**Task goal:**
Find and copy each line in the material below where the string "label" occurs.

______

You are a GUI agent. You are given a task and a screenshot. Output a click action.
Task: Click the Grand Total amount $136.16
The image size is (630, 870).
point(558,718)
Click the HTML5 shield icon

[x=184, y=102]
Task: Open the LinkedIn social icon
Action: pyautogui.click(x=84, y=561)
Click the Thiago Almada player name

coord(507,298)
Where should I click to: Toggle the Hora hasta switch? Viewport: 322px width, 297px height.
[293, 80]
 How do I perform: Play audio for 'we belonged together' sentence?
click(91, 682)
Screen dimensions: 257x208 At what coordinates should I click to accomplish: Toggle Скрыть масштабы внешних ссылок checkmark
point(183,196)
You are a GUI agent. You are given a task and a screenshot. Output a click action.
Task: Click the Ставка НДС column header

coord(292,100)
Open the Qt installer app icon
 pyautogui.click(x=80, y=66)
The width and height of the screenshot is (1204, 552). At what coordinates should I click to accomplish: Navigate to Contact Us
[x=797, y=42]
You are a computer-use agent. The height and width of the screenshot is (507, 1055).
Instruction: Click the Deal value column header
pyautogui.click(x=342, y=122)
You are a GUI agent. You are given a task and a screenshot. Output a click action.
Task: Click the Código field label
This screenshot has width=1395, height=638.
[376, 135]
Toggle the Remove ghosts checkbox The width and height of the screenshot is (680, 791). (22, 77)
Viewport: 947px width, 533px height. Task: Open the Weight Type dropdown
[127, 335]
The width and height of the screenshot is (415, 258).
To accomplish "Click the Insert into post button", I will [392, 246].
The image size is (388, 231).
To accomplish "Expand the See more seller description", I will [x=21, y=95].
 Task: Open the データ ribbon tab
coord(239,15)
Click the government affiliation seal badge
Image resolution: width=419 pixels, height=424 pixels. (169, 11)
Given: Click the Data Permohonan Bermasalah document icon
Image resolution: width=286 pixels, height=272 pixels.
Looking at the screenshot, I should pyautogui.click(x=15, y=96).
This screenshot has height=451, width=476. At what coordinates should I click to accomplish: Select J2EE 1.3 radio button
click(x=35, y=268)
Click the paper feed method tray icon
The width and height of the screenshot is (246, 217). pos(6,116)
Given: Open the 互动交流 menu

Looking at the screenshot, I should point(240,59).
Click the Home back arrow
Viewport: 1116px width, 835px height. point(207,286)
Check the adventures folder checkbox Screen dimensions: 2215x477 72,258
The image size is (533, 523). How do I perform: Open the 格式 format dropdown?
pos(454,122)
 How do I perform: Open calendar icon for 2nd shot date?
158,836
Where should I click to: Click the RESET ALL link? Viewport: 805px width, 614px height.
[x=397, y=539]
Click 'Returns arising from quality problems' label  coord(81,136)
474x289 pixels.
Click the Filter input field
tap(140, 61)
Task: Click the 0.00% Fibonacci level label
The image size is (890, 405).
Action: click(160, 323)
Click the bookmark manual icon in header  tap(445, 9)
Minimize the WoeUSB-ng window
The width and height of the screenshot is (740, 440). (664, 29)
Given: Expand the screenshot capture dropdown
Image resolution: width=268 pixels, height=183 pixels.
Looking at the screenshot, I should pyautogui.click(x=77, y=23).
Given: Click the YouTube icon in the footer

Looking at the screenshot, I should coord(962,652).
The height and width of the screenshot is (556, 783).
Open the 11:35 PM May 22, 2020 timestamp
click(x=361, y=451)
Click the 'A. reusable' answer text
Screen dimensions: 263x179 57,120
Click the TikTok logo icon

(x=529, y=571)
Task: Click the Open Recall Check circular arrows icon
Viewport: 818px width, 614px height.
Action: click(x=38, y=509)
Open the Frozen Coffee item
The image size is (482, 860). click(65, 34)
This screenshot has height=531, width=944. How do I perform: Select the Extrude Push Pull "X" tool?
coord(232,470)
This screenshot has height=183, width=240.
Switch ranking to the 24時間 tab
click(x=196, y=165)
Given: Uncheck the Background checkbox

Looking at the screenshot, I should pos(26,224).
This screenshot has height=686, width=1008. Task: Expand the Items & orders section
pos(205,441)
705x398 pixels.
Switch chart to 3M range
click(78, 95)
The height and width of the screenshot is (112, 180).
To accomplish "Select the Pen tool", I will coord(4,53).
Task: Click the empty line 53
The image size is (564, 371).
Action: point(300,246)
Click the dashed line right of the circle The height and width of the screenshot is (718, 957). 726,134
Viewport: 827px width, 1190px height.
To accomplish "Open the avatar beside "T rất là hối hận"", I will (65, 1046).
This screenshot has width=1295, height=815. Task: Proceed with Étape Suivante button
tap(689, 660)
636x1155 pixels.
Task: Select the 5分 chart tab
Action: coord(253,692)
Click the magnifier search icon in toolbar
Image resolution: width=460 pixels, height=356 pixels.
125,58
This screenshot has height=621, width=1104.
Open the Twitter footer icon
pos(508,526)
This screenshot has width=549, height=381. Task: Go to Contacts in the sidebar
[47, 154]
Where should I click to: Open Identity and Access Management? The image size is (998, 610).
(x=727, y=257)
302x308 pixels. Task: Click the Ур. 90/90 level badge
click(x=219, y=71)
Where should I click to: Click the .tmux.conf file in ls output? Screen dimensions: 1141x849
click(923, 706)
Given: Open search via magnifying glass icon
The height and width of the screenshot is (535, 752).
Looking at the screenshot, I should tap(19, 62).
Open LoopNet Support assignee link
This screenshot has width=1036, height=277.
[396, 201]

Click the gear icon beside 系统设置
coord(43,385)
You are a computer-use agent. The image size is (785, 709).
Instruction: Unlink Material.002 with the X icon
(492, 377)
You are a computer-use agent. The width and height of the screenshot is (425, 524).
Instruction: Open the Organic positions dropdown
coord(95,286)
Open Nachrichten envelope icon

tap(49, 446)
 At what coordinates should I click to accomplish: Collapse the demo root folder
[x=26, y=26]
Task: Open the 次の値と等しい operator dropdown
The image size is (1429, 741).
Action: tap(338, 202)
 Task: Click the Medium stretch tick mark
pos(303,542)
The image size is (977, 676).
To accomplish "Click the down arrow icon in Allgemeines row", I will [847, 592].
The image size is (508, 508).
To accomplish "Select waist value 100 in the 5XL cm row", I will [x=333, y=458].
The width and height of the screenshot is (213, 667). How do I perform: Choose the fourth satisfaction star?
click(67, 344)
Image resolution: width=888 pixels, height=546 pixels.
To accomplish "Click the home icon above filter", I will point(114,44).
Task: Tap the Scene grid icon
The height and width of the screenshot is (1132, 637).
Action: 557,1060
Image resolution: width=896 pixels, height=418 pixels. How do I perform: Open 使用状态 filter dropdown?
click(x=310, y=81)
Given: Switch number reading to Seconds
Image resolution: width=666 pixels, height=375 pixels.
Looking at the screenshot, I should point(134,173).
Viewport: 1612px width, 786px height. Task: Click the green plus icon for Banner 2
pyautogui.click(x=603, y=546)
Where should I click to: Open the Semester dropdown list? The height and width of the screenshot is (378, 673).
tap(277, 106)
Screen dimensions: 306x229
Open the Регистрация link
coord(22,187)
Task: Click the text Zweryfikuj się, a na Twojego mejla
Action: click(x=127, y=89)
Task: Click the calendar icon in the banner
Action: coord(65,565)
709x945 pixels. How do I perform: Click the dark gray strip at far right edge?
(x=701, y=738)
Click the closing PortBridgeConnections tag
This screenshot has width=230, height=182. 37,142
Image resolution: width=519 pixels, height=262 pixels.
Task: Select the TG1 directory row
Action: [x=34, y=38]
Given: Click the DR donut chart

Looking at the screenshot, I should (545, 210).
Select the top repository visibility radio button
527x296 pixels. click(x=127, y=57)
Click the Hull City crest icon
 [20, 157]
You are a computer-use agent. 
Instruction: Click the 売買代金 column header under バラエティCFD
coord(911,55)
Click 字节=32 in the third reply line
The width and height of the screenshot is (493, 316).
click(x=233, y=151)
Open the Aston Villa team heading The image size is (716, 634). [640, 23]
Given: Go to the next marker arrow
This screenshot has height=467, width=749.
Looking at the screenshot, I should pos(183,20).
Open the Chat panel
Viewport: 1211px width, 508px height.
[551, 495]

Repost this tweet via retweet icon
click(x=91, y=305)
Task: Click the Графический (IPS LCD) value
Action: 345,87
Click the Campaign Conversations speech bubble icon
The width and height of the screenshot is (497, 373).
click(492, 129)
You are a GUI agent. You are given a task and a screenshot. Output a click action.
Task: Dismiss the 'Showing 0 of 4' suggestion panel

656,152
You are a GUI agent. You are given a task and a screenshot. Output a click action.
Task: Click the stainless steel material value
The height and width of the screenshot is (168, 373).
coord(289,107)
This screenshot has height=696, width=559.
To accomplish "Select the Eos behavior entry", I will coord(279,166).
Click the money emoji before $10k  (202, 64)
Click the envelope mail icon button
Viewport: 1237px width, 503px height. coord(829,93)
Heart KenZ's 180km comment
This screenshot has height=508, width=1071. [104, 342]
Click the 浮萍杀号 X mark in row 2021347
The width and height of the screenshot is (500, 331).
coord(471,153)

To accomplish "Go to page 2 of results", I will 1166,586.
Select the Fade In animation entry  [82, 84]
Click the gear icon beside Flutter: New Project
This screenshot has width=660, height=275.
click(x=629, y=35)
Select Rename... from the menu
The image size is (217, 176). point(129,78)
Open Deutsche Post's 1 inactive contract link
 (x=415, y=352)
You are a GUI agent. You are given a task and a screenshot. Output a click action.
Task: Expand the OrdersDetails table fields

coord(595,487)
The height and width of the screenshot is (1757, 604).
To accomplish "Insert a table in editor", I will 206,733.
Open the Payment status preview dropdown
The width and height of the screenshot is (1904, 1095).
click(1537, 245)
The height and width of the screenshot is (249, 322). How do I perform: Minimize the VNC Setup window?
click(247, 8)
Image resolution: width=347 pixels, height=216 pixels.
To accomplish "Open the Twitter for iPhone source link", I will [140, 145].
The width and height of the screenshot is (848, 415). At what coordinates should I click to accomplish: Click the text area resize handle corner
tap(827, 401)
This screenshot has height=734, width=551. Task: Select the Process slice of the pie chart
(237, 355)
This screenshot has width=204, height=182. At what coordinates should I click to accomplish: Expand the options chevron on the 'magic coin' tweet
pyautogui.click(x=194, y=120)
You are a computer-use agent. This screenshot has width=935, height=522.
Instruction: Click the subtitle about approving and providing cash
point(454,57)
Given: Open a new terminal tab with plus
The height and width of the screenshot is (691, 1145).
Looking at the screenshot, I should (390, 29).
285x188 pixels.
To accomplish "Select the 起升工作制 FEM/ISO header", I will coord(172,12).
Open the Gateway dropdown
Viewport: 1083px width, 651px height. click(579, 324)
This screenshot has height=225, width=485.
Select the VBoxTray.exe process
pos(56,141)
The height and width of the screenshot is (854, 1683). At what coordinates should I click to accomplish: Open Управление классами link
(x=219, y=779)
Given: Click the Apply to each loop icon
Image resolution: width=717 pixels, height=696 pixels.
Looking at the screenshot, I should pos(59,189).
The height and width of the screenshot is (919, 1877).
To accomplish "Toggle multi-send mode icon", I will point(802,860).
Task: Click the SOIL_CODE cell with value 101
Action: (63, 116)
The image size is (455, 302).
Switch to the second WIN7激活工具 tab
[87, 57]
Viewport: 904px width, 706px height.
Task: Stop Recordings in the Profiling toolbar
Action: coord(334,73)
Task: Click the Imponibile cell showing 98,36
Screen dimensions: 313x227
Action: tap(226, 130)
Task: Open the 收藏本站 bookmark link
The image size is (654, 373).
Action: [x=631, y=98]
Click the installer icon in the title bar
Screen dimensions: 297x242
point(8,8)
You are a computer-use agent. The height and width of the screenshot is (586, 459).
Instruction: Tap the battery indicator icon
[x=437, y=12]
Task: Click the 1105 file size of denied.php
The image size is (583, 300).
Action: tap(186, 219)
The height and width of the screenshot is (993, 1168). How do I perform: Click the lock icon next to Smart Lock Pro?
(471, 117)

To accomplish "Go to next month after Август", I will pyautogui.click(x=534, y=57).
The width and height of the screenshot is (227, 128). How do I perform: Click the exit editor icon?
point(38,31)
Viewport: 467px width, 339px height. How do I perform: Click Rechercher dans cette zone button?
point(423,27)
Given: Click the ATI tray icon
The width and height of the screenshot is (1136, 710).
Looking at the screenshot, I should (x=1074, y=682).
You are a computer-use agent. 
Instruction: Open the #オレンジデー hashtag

______

**Task result:**
Task: Click the Código field label
Click 'Returns arising from quality problems' label  coord(81,136)
Task: Click the 0.00% Fibonacci level label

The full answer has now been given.